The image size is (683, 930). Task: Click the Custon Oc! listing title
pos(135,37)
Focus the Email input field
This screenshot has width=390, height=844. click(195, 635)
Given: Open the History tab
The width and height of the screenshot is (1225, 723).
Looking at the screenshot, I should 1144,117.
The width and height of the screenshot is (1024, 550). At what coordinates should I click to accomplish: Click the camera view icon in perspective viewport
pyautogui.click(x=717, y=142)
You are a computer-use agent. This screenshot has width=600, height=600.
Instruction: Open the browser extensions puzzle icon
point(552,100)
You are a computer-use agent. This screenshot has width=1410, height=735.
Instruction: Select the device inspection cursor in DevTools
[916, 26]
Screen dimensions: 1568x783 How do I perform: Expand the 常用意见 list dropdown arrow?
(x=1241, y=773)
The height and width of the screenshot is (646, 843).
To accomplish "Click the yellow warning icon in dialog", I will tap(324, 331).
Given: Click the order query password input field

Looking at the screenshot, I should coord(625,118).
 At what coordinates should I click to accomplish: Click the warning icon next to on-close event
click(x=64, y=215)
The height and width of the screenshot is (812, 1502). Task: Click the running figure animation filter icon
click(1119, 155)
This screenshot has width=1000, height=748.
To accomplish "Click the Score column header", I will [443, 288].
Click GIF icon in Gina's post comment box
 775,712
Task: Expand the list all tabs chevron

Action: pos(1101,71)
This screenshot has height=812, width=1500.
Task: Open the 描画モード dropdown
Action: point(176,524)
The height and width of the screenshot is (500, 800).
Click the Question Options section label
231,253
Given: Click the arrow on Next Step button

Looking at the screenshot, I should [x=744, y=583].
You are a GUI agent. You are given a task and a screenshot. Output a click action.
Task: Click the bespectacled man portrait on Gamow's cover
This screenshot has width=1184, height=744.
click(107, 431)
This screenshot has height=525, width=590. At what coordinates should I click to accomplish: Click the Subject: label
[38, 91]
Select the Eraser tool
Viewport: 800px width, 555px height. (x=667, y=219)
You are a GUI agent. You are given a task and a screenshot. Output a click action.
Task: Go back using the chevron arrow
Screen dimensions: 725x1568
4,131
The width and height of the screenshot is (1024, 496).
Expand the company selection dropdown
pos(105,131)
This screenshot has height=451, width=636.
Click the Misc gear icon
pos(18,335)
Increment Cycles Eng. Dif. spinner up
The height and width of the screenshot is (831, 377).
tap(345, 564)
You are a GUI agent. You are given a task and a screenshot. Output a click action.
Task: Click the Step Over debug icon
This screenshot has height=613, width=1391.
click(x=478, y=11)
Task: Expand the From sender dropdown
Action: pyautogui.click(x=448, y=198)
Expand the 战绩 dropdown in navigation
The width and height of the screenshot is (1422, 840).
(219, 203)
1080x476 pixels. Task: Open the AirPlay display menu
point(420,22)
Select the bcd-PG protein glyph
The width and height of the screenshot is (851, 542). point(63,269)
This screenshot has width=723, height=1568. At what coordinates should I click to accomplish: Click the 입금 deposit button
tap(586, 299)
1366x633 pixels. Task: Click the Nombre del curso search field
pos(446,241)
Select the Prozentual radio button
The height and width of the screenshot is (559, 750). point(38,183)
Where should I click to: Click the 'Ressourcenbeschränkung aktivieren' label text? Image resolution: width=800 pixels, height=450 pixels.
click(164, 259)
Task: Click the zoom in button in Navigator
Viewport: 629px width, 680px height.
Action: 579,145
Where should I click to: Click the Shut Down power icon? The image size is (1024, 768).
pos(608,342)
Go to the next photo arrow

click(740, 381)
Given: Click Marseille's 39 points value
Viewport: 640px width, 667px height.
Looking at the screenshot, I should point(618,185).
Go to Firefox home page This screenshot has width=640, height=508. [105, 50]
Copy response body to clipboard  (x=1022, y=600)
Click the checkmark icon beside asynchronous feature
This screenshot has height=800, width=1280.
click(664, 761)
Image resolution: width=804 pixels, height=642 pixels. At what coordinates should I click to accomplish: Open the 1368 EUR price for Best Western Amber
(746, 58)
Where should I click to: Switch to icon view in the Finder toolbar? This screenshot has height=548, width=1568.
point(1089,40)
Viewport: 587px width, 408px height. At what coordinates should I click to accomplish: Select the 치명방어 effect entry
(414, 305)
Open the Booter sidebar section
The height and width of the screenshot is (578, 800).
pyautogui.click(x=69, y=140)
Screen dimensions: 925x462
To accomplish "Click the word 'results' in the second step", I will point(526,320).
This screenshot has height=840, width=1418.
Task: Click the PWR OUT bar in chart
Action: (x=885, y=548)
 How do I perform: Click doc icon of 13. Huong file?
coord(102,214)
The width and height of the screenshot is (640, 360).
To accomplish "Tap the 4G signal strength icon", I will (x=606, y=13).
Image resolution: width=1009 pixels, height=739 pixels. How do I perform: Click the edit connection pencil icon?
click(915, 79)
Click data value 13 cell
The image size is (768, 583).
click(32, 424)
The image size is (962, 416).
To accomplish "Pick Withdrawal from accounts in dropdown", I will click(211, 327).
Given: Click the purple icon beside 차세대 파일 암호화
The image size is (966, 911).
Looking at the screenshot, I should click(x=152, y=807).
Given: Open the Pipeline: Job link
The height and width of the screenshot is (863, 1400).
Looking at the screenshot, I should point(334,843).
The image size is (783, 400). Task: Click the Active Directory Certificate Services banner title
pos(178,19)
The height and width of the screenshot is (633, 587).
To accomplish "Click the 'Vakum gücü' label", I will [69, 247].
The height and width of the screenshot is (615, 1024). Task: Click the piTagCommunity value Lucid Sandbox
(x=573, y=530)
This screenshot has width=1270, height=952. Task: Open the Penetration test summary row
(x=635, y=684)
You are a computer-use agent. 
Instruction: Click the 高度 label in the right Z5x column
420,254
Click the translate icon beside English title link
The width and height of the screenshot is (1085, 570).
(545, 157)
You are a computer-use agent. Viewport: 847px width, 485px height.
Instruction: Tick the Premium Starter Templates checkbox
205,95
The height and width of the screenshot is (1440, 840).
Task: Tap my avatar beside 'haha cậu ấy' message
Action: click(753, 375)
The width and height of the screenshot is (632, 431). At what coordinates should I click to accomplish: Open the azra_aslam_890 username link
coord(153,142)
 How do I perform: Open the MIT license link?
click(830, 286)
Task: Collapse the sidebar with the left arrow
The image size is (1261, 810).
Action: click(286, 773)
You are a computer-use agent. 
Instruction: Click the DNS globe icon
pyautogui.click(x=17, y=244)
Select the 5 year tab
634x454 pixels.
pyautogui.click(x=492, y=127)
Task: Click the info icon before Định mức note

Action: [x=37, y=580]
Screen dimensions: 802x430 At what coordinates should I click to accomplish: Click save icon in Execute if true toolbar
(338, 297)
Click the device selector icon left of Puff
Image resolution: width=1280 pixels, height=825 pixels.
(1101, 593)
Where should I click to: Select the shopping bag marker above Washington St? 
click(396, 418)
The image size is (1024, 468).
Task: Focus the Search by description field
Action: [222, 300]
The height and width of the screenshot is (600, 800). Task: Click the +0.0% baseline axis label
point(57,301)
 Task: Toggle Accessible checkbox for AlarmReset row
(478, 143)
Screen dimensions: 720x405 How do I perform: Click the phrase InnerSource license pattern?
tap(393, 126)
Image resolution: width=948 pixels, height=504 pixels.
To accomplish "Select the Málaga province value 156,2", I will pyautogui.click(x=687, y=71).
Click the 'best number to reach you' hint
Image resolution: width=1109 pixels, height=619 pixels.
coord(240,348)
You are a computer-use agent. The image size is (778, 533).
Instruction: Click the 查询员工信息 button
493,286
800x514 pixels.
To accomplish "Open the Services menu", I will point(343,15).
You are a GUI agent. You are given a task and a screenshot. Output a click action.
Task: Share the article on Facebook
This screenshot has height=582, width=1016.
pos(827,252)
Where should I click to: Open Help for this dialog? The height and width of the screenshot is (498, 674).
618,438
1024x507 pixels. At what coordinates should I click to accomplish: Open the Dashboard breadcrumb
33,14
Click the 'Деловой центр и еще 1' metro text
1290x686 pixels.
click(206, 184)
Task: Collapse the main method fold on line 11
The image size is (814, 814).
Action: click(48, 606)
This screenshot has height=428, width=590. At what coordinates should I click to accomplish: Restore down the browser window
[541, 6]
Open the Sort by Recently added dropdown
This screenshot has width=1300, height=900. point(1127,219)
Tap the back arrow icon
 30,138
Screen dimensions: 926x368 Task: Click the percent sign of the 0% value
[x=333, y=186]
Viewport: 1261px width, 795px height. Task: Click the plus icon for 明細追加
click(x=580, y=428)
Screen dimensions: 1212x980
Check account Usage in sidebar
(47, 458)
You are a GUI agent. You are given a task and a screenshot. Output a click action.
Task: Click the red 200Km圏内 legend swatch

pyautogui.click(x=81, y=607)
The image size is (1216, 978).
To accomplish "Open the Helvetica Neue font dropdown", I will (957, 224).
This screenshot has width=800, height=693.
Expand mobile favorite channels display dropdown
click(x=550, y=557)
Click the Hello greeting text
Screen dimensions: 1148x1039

--

Please reproduce exactly the lines in the listing above from the one containing "Increment Cycles Eng. Dif. spinner up" through the one containing "Screen dimensions: 925x462", both included, and nothing more.

Increment Cycles Eng. Dif. spinner up
The height and width of the screenshot is (831, 377).
tap(345, 564)
You are a GUI agent. You are given a task and a screenshot. Output a click action.
Task: Click the Step Over debug icon
This screenshot has height=613, width=1391.
click(x=478, y=11)
Task: Expand the From sender dropdown
Action: pyautogui.click(x=448, y=198)
Expand the 战绩 dropdown in navigation
The width and height of the screenshot is (1422, 840).
(219, 203)
1080x476 pixels. Task: Open the AirPlay display menu
point(420,22)
Select the bcd-PG protein glyph
The width and height of the screenshot is (851, 542). point(63,269)
This screenshot has width=723, height=1568. At what coordinates should I click to accomplish: Click the 입금 deposit button
tap(586, 299)
1366x633 pixels. Task: Click the Nombre del curso search field
pos(446,241)
Select the Prozentual radio button
The height and width of the screenshot is (559, 750). point(38,183)
Where should I click to: Click the 'Ressourcenbeschränkung aktivieren' label text? Image resolution: width=800 pixels, height=450 pixels.
click(164, 259)
Task: Click the zoom in button in Navigator
Viewport: 629px width, 680px height.
Action: 579,145
Where should I click to: Click the Shut Down power icon? The image size is (1024, 768).
pos(608,342)
Go to the next photo arrow

click(740, 381)
Given: Click Marseille's 39 points value
Viewport: 640px width, 667px height.
Looking at the screenshot, I should point(618,185).
Go to Firefox home page This screenshot has width=640, height=508. [105, 50]
Copy response body to clipboard  (x=1022, y=600)
Click the checkmark icon beside asynchronous feature
This screenshot has height=800, width=1280.
click(664, 761)
Image resolution: width=804 pixels, height=642 pixels. At what coordinates should I click to accomplish: Open the 1368 EUR price for Best Western Amber
(746, 58)
Where should I click to: Switch to icon view in the Finder toolbar? This screenshot has height=548, width=1568.
point(1089,40)
Viewport: 587px width, 408px height. At what coordinates should I click to accomplish: Select the 치명방어 effect entry
(414, 305)
Open the Booter sidebar section
The height and width of the screenshot is (578, 800).
pyautogui.click(x=69, y=140)
Screen dimensions: 925x462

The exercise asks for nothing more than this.